Melissa S. Putman, MD, a dual-trained adult and pediatric endocrinologist in the Diabetes Clinical Research Center at Massachusetts General Hospital, and colleagues recently conducted a prospective observational study of the broader clinical utility of CGM in CF. The findings they report in The Journal of Clinical Endocrinology & Metabolism suggest CGM is worth investigating as a diagnostic and screening tool for CFRD.
The 77 participants in the study were 18 to 70 years old and had an established diagnosis of CF. At the baseline visit, those without preexisting CFRD underwent an OGTT and those with preexisting CFRD had hemoglobin A1c measured. The participants were re-evaluated three months later.
At each study visit, participants had a CGM device placed and wore it for 14 days.
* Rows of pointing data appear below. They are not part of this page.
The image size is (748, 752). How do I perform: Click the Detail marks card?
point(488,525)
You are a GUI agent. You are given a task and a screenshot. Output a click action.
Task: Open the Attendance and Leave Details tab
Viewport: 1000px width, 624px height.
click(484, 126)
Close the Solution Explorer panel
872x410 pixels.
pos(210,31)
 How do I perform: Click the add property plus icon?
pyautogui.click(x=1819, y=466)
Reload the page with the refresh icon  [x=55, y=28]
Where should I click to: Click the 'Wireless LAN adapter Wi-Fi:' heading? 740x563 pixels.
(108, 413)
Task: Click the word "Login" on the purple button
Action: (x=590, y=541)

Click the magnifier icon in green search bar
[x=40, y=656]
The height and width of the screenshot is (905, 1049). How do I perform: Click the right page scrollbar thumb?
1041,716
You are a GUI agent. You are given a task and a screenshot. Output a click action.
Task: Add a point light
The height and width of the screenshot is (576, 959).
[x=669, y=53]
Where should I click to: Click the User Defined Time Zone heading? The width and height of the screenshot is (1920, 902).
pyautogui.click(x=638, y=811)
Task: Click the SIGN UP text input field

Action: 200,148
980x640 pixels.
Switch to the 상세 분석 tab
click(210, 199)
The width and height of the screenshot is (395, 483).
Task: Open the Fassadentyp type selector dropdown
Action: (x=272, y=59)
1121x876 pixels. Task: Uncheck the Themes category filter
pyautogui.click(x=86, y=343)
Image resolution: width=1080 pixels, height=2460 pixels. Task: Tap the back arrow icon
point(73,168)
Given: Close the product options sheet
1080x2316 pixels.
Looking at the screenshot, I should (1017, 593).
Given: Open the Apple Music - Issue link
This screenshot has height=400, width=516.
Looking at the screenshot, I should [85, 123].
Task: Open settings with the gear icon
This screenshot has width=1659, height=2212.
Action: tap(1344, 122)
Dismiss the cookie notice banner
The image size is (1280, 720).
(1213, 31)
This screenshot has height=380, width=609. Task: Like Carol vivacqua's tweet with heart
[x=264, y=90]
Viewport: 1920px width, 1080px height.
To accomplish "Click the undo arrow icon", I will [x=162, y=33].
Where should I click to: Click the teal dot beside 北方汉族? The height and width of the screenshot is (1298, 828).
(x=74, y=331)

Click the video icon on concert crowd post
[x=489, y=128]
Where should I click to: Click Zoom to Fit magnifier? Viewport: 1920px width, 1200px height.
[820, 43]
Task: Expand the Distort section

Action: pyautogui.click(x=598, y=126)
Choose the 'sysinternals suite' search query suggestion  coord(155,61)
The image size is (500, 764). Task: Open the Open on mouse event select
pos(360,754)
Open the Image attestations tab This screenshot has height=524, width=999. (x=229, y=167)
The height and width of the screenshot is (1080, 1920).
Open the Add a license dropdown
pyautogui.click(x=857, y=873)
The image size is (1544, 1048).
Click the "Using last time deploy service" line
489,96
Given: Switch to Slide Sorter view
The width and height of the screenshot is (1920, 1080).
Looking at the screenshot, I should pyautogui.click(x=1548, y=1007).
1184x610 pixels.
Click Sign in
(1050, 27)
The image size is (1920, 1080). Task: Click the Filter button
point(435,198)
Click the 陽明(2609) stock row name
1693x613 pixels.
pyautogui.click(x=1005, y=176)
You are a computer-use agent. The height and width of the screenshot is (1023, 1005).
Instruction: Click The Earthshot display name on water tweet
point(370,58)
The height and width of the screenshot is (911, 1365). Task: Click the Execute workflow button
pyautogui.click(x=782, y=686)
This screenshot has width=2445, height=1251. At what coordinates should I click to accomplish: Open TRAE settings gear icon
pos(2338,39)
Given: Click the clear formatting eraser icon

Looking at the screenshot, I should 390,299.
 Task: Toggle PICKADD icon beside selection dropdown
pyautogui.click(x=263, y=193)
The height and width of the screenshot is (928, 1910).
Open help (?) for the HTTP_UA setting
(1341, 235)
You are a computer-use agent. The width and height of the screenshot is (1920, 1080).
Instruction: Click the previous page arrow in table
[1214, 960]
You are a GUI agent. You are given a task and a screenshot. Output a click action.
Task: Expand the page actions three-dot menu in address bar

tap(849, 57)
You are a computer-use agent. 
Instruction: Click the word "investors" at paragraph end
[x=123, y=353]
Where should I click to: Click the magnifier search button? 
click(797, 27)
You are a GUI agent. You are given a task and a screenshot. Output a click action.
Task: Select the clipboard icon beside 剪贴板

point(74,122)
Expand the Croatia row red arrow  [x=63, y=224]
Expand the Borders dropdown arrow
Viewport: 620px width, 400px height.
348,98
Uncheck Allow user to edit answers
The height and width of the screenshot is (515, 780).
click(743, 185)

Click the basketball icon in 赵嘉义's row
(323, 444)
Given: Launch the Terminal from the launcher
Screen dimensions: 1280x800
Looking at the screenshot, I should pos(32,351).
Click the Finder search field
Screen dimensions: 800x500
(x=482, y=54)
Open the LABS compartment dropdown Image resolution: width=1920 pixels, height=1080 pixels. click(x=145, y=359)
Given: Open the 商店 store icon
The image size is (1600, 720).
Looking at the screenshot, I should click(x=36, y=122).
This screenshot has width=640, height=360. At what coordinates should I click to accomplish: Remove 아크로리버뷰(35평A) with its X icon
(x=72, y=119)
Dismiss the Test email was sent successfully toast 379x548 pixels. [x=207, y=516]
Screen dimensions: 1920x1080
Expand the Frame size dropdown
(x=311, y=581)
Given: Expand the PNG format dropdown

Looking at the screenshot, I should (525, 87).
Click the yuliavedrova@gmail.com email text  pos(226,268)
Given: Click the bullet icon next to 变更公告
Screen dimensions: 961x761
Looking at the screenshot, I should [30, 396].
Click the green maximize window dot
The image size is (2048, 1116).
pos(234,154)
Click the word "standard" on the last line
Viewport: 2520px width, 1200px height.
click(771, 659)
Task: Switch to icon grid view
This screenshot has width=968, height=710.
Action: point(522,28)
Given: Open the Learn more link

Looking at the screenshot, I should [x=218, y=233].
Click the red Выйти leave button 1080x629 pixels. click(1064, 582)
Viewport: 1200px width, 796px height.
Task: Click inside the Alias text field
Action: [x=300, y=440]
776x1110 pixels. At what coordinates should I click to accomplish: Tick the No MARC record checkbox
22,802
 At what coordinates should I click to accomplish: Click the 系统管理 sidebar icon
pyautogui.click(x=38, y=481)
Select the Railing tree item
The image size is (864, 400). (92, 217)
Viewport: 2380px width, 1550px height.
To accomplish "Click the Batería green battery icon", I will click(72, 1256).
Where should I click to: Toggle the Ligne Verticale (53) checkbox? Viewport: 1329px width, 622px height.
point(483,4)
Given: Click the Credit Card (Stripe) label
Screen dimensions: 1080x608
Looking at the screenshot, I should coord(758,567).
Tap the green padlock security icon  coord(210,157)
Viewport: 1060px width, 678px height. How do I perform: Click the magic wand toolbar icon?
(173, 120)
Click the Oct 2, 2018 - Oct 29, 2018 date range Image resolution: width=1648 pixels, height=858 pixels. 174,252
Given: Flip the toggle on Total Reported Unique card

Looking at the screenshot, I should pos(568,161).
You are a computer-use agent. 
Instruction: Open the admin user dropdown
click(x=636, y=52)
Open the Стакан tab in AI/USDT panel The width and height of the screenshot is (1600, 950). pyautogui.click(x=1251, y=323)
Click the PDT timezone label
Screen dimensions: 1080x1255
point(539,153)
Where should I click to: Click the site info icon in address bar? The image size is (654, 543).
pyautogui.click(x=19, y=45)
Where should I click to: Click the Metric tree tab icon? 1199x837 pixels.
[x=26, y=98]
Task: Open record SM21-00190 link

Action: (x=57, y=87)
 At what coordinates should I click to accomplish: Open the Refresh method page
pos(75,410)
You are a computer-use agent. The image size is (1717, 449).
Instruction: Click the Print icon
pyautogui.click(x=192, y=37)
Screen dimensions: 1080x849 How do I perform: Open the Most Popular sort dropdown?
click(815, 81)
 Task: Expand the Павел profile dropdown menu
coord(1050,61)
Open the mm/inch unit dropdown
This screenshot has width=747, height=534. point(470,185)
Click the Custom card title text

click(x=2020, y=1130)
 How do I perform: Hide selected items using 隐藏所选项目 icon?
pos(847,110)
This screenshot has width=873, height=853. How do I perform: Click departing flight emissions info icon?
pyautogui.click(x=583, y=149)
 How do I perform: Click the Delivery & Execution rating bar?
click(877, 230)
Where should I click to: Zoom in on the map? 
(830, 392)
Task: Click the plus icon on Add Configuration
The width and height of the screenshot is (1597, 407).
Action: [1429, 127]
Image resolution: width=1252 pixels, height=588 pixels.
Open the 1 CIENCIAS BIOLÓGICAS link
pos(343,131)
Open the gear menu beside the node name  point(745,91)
Those who had a CF exacerbation or required supraphysiologic systemic corticosteroids had an additional visit one month after the exacerbation, followed by a final study visit three months later. That subgroup, therefore, had up to three 14-day CGM sensor periods included.
Of the 77 study participants:
- 25 had preexisting CFRD at baseline
- 6 were diagnosed with CFRD after the baseline OGTT
- 22 had abnormal glucose tolerance on the baseline OGTT
- 24 had normal glucose tolerance on the baseline OGTT
CGM and Clinical Outcomes
CGM measures of hyperglycemia and glycemic variability were significantly correlated with important CF-specific outcomes, including forced expiratory volume in one second and body mass index.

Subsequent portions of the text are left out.